I also check the trending news items to see if anything catches my eye.

I get a little annoyed with all of the nonsense and suggested posts, etc...


----------



## ProsperosDaughter (Apr 21, 2018)

I use Facebook to keep up with authors and musicians so I know when a new book or CD will be released. I also use it to learn of sales in stores where I shop. I do not use it for any family connections.


----------



## Happyflowerlady (Apr 21, 2018)

I also use Facebook to communicate and interact with my family and friends. Most of the time, I do not post very much, and just scroll through to see what my family has posted. 
I have unfollowed everyone except my children, so my page is no all cluttered up with silly posts, jokes, and game results. When I want to see what someone has posted, I just look through my friend list and go to their page and see what is now on there. 

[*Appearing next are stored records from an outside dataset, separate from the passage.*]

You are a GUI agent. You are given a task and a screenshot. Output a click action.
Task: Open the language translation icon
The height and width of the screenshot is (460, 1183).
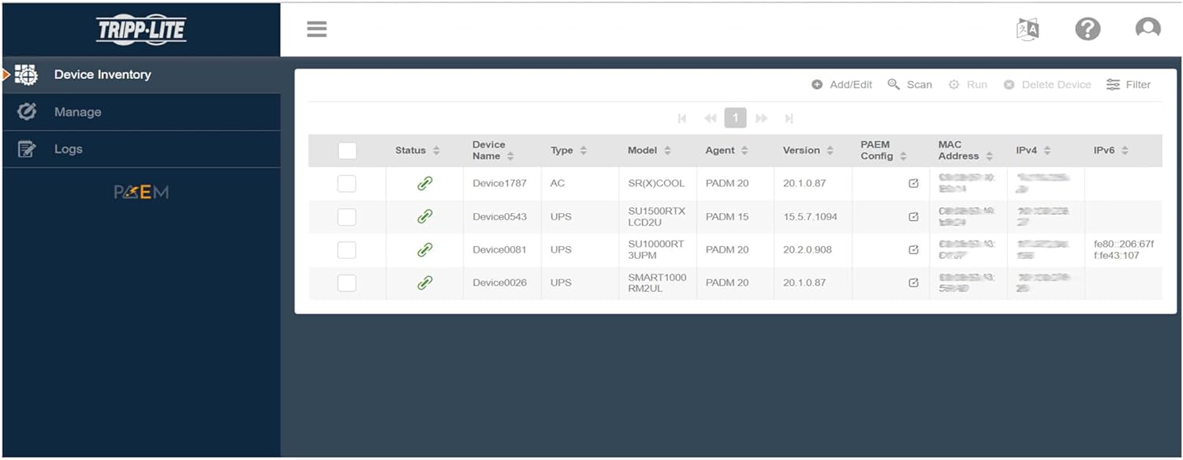pos(1027,29)
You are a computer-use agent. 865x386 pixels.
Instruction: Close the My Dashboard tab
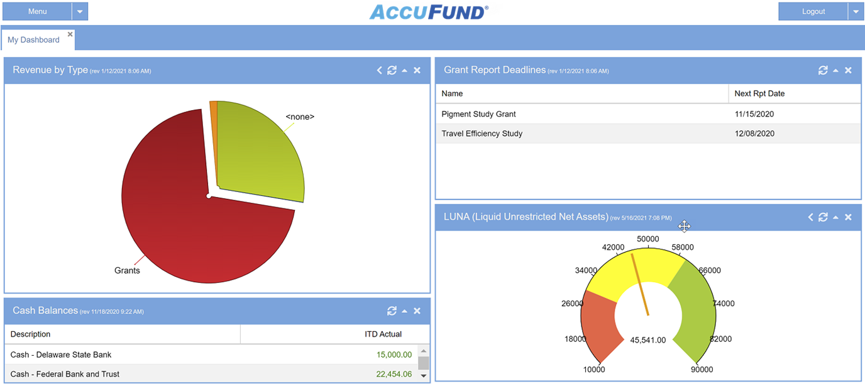tap(70, 34)
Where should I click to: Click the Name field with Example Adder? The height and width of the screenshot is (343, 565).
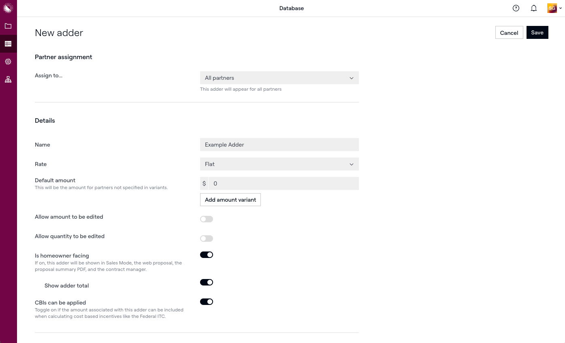coord(279,145)
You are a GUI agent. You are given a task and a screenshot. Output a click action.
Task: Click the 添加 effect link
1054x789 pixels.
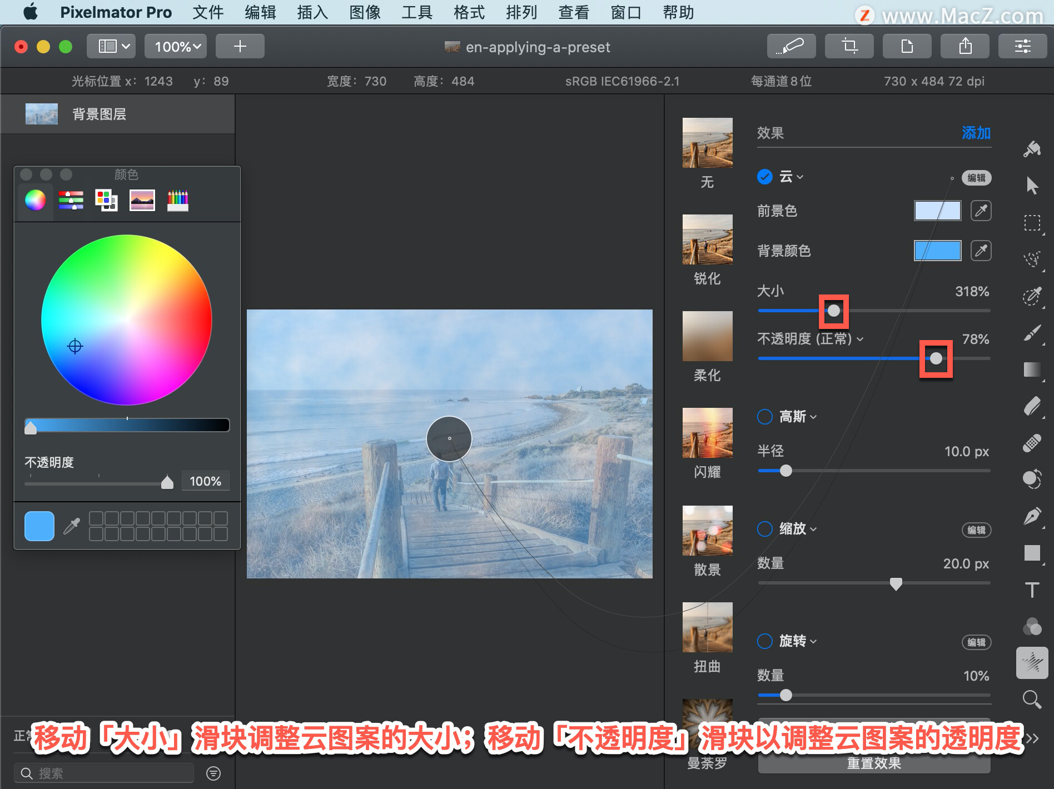976,133
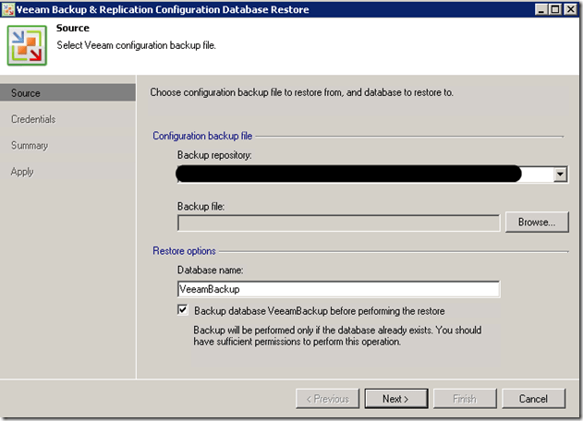Open the Summary step in the sidebar
583x421 pixels.
(x=30, y=145)
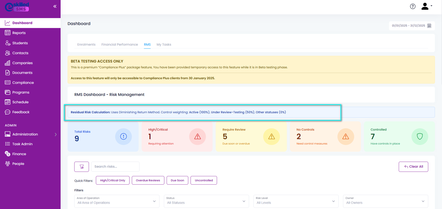Click the Clear All button
Screen dimensions: 442x209
tap(413, 167)
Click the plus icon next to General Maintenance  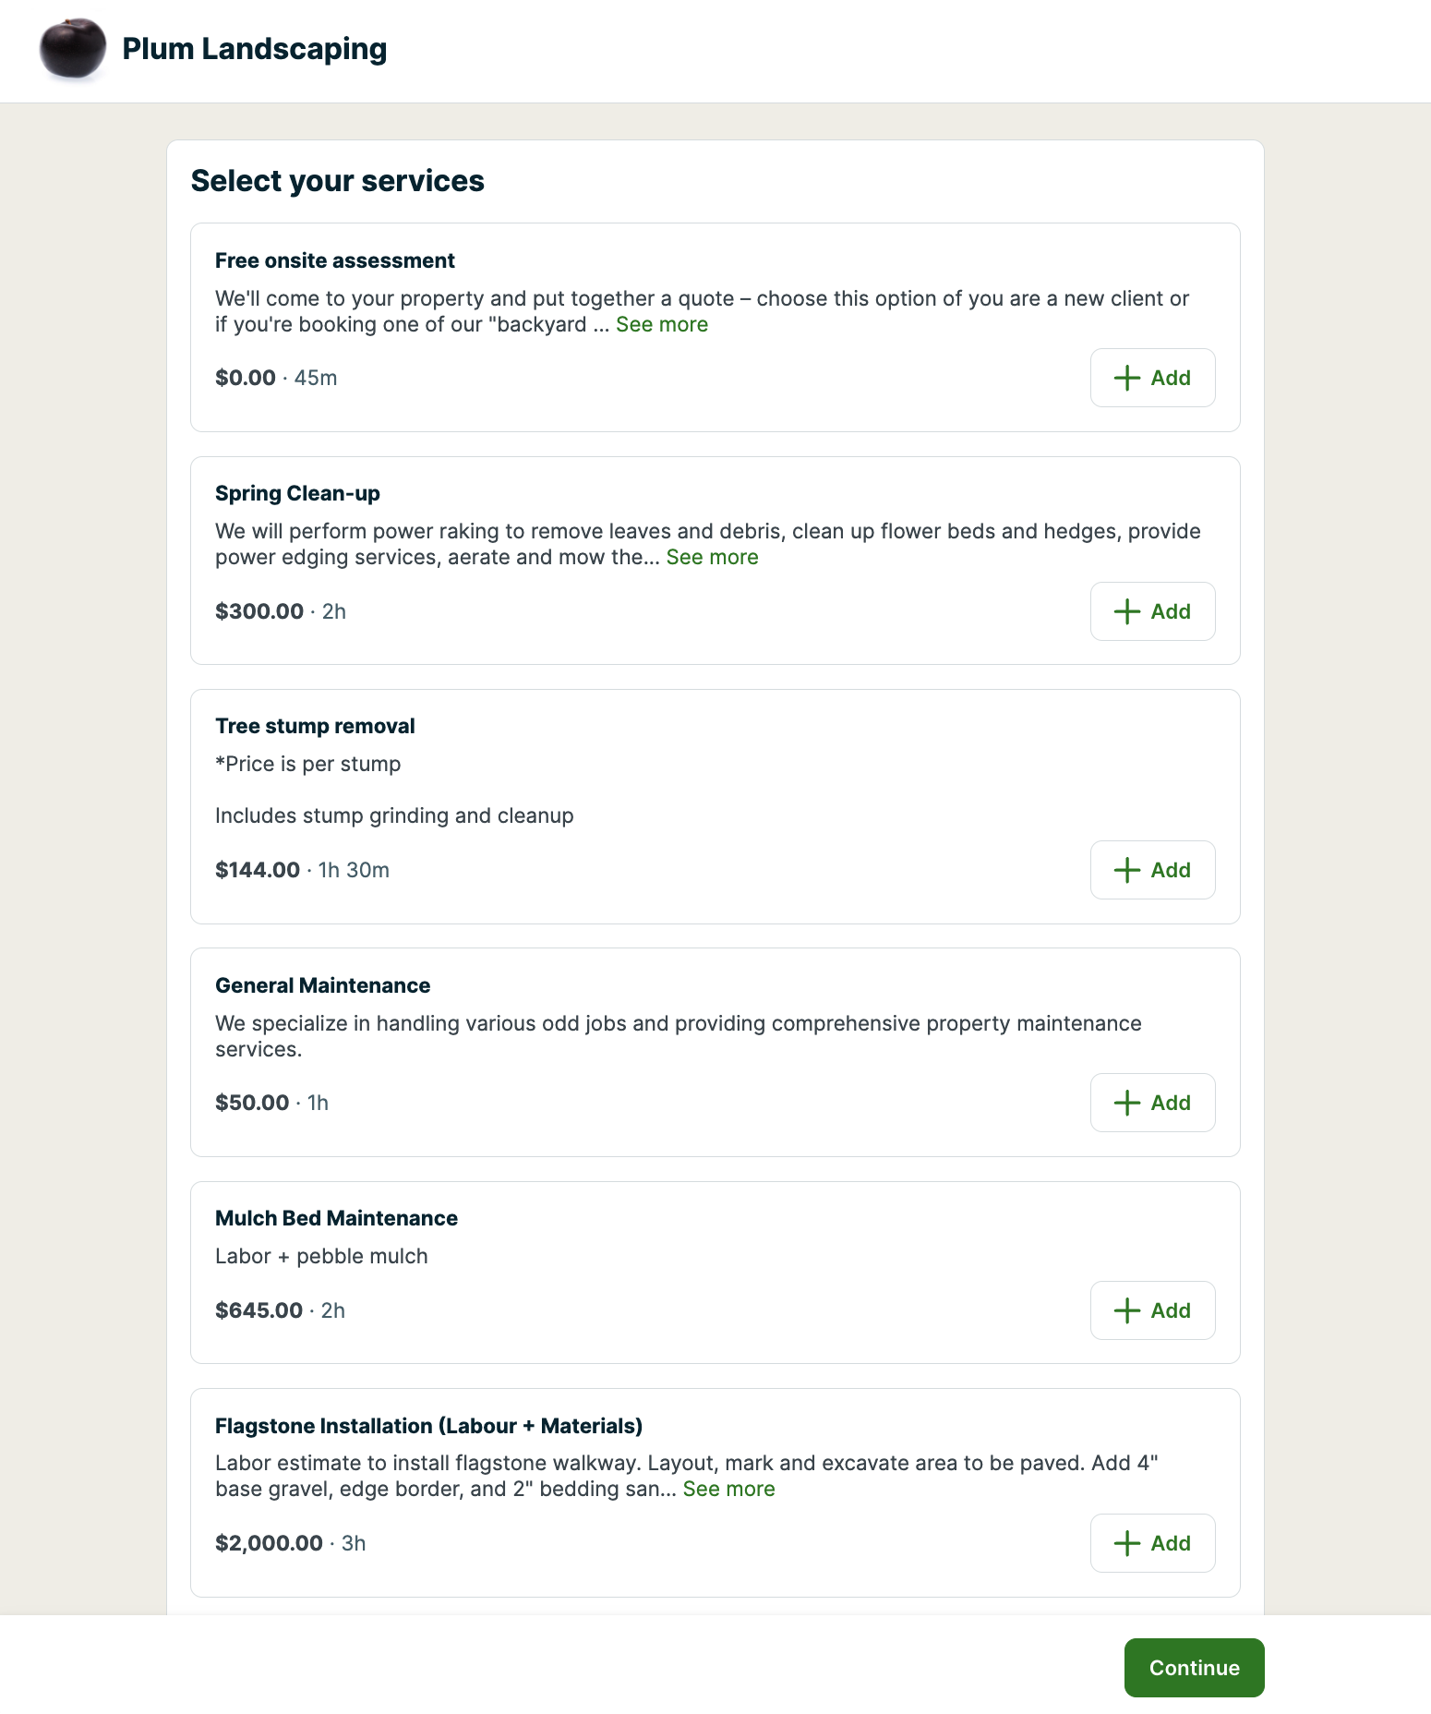pos(1127,1102)
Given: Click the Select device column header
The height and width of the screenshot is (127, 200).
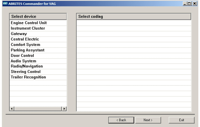Looking at the screenshot, I should 38,16.
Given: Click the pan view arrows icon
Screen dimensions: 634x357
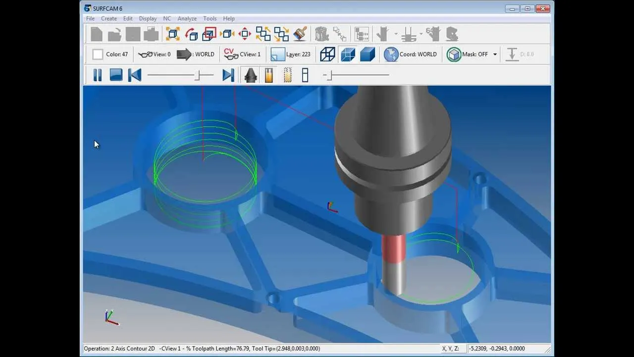Looking at the screenshot, I should pyautogui.click(x=245, y=34).
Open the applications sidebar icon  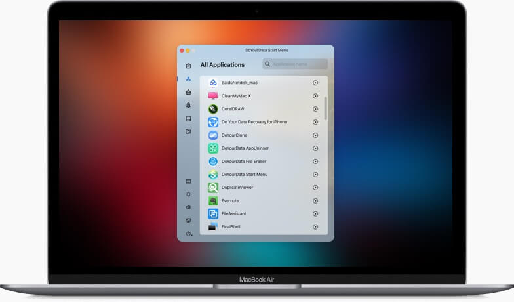188,79
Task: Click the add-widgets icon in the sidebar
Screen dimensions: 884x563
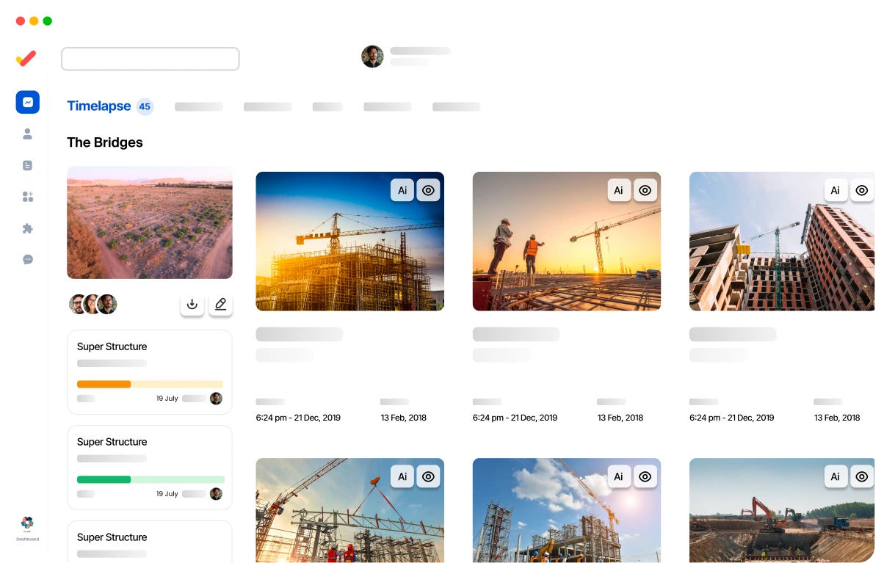Action: click(27, 197)
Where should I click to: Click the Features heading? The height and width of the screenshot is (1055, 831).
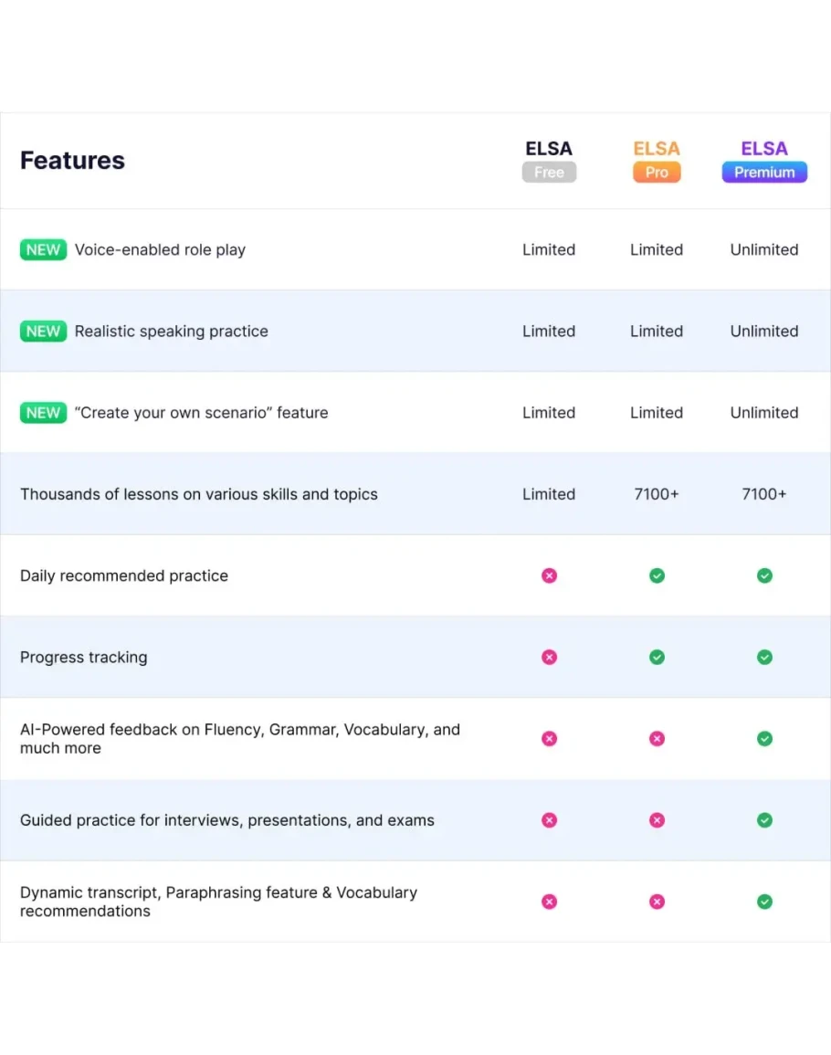click(x=72, y=161)
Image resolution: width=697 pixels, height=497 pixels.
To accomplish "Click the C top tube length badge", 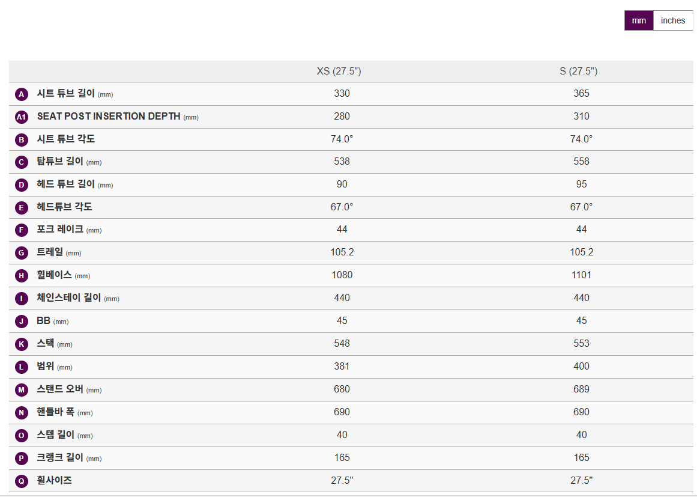I will coord(22,162).

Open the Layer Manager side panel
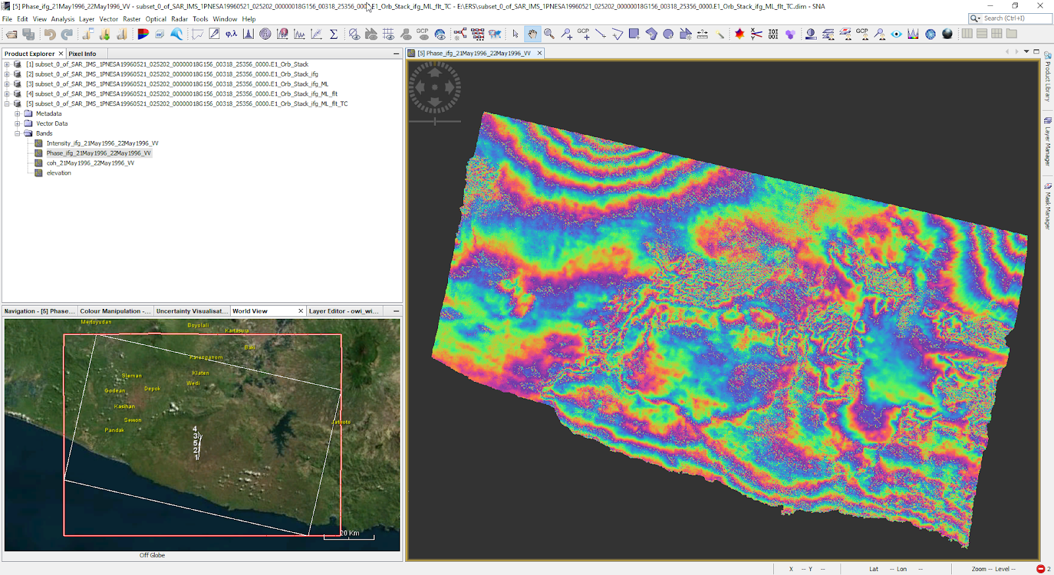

One of the things that I like best about Facebook is “Groups”. It seems like there are lots of groups for almost anything that you might be interested in, and I belong to at least a dozen Facebook Groups. I seldom post there, either, but I do like to read through and see what new things are being posted. 
Several of the groups are historical ones, and I really enjoy seeing the old-time pictures that show up on those groups.


----------



## Ken N Tx (Apr 21, 2018)

Lon said:


> I have been using Facebook since it's beginning and have discovered that it makes aging more tolerable. I communicate with family, friends and others with similar interests as mine. So far, I have had no negative things occur because of my use. BTW---I just viewed a video clip on Facebook that was posted by a step daughter vacationing in Costa Rica.





terry123 said:


> I use mine like you do, Lon. Especially with high school friends I have not seen in years.  I don't post everything that happens like a lot of folks do but I do enjoy it.





Happyflowerlady said:


> I also use Facebook to communicate and interact with my family and friends. Most of the time, I do not post very much, and just scroll through to see what my family has posted.
> I have unfollowed everyone except my children, so my page is no all cluttered up with silly posts, jokes, and game results. When I want to see what someone has posted, I just look through my friend list and go to their page and see what is now on there.
> 
> One of the things that I like best about Facebook is “Groups”. It seems like there are lots of groups for almost anything that you might be interested in, and I belong to at least a dozen Facebook Groups. I seldom post there, either, but I do like to read through and see what new things are being posted.
> Several of the groups are historical ones, and I really enjoy seeing the old-time pictures that show up on those groups.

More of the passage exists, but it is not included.